There are many different scenarios in which a Wi-Fi network could solve many of the problems associated with the festival experience. Most organizers are making wristbands with RFID embedded in them that you can’t remove until the event is over. This would enable organizers to efficiently track the locations of attendees and supplement the festival experience with interactive technology.


The cellular signal at festivals is usually horrid. Typically, in a city, this is no big deal, but most of the time phones are the only way to keep in touch with your friends. One of them wanders off to get drinks while the other is trying to find that stage where his favorite act of the entire day is playing, and just like that you’ve lost all your friends.

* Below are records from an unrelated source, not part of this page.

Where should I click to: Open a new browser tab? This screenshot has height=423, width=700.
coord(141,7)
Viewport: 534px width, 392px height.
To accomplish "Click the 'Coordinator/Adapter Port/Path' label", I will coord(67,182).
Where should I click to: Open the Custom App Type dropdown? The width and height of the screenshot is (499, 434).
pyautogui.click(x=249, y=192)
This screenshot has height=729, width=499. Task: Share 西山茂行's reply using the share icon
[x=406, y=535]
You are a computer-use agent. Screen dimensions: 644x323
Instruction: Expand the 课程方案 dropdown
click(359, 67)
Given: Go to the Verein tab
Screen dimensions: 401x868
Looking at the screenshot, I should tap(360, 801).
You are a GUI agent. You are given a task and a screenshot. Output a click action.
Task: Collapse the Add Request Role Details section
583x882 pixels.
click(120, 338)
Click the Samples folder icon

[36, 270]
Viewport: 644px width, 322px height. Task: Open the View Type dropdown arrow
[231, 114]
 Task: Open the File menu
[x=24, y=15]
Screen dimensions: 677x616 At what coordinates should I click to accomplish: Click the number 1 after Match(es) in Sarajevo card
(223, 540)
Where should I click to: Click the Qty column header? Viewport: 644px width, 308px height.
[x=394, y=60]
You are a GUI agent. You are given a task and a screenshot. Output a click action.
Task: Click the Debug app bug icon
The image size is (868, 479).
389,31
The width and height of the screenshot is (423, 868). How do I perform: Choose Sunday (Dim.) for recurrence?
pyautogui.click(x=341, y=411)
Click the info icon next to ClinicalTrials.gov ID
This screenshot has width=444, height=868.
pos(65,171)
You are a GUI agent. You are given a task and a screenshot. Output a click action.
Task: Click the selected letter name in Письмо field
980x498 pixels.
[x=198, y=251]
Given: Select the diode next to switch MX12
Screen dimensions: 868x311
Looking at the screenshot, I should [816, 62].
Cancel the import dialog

Organizers have recently started to put up mobile cell towers surrounding festival grounds, but a lot of times they aren’t able to handle the load. I have seen some people begin to solve this issue by carrying around ten foot high poles with some sort of beacon on the top of them so their friends can find them easier. While this works great, lugging around the beacon is a chore and it doesn’t really make sense when it’s highly likely your friends have cellphones and connected devices.

Adding a cellular network layer to festival grounds would enable a better flow of information among attendees. In an ideal scenario, your friends could connect their device to the network, which knows that they are in section G2 near the dance stage. You could pull out your smartphone and an app would tell you exactly where they are. It takes less than a few minutes to locate your friends and continue rocking out with them.

Event Updates

At music festivals, bands rarely start on time and there are a lot of people packed into tight areas trying to catch a view of their favorite act. Although organizers do everything in their power to alleviate these kinds of issues, it simply never goes as planned since many different problems can arise when setting up live instrumentation.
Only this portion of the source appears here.